### Entries supplied

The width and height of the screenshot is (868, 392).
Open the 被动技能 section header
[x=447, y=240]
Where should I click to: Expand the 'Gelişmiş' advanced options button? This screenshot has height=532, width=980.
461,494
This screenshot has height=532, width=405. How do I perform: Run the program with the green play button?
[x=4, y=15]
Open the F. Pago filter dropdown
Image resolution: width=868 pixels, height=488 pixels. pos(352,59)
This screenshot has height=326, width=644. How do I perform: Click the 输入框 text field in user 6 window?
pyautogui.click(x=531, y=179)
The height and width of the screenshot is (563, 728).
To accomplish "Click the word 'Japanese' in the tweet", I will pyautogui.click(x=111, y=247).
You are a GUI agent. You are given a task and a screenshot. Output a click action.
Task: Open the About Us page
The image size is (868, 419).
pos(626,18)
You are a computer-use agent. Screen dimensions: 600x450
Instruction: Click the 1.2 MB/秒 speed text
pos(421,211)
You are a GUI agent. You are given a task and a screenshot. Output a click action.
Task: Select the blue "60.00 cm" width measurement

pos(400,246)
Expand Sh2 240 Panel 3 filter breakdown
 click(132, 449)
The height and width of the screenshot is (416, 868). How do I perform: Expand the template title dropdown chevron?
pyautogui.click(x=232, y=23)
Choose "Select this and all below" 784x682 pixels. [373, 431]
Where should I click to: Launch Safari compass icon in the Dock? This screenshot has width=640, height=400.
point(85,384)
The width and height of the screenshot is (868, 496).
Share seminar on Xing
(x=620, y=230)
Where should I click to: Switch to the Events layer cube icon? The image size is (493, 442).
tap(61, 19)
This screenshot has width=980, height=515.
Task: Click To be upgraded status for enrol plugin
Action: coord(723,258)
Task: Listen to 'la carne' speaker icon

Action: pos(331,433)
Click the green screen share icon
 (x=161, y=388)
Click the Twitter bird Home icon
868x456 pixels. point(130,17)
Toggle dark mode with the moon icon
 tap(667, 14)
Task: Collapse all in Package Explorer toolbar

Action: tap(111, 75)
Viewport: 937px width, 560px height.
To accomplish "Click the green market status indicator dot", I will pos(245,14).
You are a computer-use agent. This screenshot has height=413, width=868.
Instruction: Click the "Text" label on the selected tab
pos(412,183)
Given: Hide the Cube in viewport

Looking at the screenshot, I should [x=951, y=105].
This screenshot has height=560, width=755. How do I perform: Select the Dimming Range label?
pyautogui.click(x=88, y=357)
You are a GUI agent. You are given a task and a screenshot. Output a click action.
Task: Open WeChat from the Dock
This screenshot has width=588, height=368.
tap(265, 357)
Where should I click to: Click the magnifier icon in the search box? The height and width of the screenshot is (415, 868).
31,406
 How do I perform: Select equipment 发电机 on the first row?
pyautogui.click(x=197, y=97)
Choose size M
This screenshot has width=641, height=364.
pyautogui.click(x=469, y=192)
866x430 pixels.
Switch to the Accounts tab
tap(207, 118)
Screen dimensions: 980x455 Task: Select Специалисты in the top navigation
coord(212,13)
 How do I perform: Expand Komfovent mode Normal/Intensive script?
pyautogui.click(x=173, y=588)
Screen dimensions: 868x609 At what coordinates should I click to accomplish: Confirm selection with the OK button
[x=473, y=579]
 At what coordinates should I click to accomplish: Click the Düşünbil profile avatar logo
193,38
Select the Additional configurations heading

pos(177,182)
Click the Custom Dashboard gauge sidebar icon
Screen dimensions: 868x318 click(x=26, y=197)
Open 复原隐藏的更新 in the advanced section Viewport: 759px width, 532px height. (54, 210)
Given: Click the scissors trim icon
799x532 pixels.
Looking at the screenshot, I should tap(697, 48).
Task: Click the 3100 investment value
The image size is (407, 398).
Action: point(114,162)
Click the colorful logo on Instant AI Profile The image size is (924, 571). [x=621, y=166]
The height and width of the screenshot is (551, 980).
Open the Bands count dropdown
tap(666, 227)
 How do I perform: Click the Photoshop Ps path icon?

######

#### Work instructions
Display each line of the data where "Choose" occurs.

#### Output for this exercise
Choose "Select this and all below" 784x682 pixels. [373, 431]
Choose size M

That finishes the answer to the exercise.